━━ The data ━━

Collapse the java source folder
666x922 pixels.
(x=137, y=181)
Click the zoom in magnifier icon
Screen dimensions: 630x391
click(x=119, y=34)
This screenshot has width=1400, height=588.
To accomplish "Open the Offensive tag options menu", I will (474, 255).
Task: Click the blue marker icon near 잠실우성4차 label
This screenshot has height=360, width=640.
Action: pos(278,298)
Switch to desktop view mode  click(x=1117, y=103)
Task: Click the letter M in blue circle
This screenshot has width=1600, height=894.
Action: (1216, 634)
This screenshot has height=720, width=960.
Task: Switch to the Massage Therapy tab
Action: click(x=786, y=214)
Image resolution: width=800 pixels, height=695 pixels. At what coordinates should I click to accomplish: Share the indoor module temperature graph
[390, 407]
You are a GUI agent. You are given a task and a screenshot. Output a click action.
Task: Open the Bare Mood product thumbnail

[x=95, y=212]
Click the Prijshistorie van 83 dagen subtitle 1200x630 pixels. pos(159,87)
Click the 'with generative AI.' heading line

━━━

### [What to do]
Word for word, output the records that appear above.

### [Solved problem]
Collapse the java source folder
666x922 pixels.
(x=137, y=181)
Click the zoom in magnifier icon
Screen dimensions: 630x391
click(x=119, y=34)
This screenshot has width=1400, height=588.
To accomplish "Open the Offensive tag options menu", I will (474, 255).
Task: Click the blue marker icon near 잠실우성4차 label
This screenshot has height=360, width=640.
Action: pos(278,298)
Switch to desktop view mode  click(x=1117, y=103)
Task: Click the letter M in blue circle
This screenshot has width=1600, height=894.
Action: (1216, 634)
This screenshot has height=720, width=960.
Task: Switch to the Massage Therapy tab
Action: click(x=786, y=214)
Image resolution: width=800 pixels, height=695 pixels. At what coordinates should I click to accomplish: Share the indoor module temperature graph
[390, 407]
You are a GUI agent. You are given a task and a screenshot. Output a click action.
Task: Open the Bare Mood product thumbnail

[x=95, y=212]
Click the Prijshistorie van 83 dagen subtitle 1200x630 pixels. pos(159,87)
Click the 'with generative AI.' heading line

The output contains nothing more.